Exercise passage:
There is currently a great deal of spilt ink and televisual/internet airtime being committed to the question of China's Belt and Road Initiative (BRI). China's rise, whether it will be peaceful or conflictual, whether the BRI is the exemplar of China's new infrastructure-based empire, and on, and on, occupies many international relations analysts and general observers. Many come laden with conflict underpinning assumptions of a new Cold War, an East Asia turned into tumult, and the usual need for Western nations to impose a new Truman-esque Containment strategy. What many of them do not consider is whether we have seen this before or not.

That is not what Nikolay Murashkin has done. In his book — Japan and the New Silk Road: Diplomacy, Development and Connectivity — Murashkin aims to highlight how Japan's relations with Central Asia (CA) between the mid-1990s and mid-2000s, interesting and important though they are in their own right, demonstrate how China's capital and infrastructure plans run very akin to what Japan has been doing since the end of World War Two. China's BRI commitments to Central Asia are huge, and the Eurasian BRI section represents the geo-economic bridge north-west between China and south-southWestern Russia, west across the Caspian Sea into Turkey and further afield into Europe, and south-west into Afghanistan and Iran. This is why this book is such an important topic of focus. But Japan has also regularly forwarded such grand visions, from the Asian Highway Network to various Southeast Asia corridor-based frameworks. Indeed, has also been keen on developing infrastructure in Central Asia. Japan may have had its heyday in

* Book review: Murashkin, N. (2020), Japan and the New Silk Road: Diplomacy, Development and Connectivity, London and New York: Routledge. 242 p.

© St. Petersburg State University, 2021

the 1980s when everyone wanted to study Japanese management and kanji characters, but Japan did not retreat into a cave and adopt a reactive foreign policy. Far from it, Japan has been active in the region building politico-economic connections. So, it is a welcome book that attempts to bring Japan's international relations back into the world of proactivity and strategic thinking that China often models its own activities on.

Equally as myopic and ahistorical from many observers is the simplistic view many have of Japan's foreign policy. Dominated by definitions of security based on military capacity and of the apparently in-built conflict laden into international relations, we see endless commentary of 'competition' and 'conflict' between great powers such as Japan and China while ignoring the many examples of cooperation. This is due (a) to the fact that many do not focus on security defined by economic power, which is how most international relations operate day-today, and (b) that many do not understand Japan's history, institutions, and personalities that operate its foreign policy. This author aims to dissolve these assumptions too. With a combination of Japan-specialist knowledge of history and institutions coupled with extensive field work elite interviewing, the author reveals in this book how and why Japan's relations with Central Asia have shifted over the past three decades, and why there is no sharp-ended Kipling-esque 'Great Game' going on in Central Asia.

Data provided:
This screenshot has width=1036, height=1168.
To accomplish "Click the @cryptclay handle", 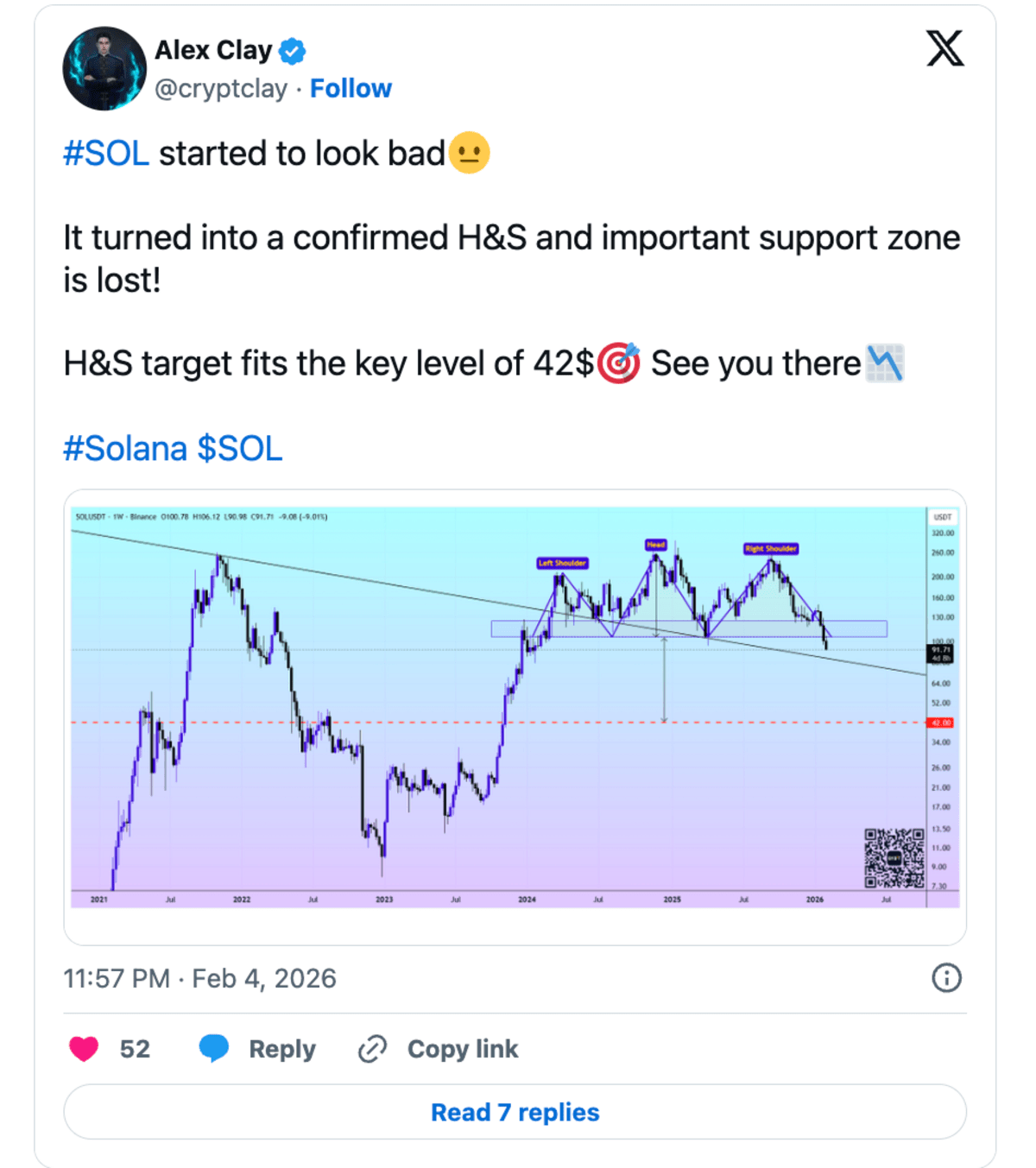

---

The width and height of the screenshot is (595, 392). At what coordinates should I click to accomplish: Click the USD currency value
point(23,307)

What you should do: Copy the part of the book review that starts with "the 1980s when" and goes on through "own activities on.", word for word.

Exercise solution:
the 1980s when everyone wanted to study Japanese management and kanji characters, but Japan did not retreat into a cave and adopt a reactive foreign policy. Far from it, Japan has been active in the region building politico-economic connections. So, it is a welcome book that attempts to bring Japan's international relations back into the world of proactivity and strategic thinking that China often models its own activities on.